== TASK BRIEF ==
Reproduce the records below exactly, but only between the lines holding "Episodio 4 (400, 515)" and "Teaching Fellows Program (20, 2388)", inclusive.

== ENTRIES PROVIDED ==
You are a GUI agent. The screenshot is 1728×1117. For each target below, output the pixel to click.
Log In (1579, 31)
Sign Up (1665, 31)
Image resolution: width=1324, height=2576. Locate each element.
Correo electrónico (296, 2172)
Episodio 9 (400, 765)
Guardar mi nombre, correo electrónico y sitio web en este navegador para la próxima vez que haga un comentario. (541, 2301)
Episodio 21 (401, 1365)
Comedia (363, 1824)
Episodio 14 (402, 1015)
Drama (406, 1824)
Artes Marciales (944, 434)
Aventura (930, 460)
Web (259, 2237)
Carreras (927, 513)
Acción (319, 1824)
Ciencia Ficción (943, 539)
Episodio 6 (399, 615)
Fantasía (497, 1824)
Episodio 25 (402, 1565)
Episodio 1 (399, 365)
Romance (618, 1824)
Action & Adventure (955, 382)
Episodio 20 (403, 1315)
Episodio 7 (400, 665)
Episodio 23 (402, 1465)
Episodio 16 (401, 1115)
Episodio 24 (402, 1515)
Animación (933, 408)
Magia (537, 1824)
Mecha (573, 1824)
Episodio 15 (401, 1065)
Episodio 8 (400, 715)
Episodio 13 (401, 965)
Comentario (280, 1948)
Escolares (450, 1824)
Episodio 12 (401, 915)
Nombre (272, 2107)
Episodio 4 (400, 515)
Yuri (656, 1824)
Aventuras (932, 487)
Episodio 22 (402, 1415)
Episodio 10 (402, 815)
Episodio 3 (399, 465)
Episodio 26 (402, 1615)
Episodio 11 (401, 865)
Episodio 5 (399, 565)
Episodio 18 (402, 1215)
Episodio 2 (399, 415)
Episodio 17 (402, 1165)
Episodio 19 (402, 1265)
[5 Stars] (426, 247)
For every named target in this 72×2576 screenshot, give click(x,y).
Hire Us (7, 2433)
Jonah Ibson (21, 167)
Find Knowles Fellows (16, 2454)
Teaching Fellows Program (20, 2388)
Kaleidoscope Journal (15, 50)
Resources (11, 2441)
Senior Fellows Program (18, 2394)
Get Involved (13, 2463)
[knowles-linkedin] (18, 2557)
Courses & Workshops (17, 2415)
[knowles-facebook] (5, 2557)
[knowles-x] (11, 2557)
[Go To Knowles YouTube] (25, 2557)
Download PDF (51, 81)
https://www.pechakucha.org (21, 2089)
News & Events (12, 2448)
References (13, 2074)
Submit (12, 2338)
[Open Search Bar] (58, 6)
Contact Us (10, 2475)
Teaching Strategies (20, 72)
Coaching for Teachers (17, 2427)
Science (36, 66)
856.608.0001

== RESULT OF THIS EXERCISE ==
Episodio 4 (400, 515)
Yuri (656, 1824)
Aventuras (932, 487)
Episodio 22 (402, 1415)
Episodio 10 (402, 815)
Episodio 3 (399, 465)
Episodio 26 (402, 1615)
Episodio 11 (401, 865)
Episodio 5 (399, 565)
Episodio 18 (402, 1215)
Episodio 2 (399, 415)
Episodio 17 (402, 1165)
Episodio 19 (402, 1265)
[5 Stars] (426, 247)
For every named target in this 72×2576 screenshot, give click(x,y).
Hire Us (7, 2433)
Jonah Ibson (21, 167)
Find Knowles Fellows (16, 2454)
Teaching Fellows Program (20, 2388)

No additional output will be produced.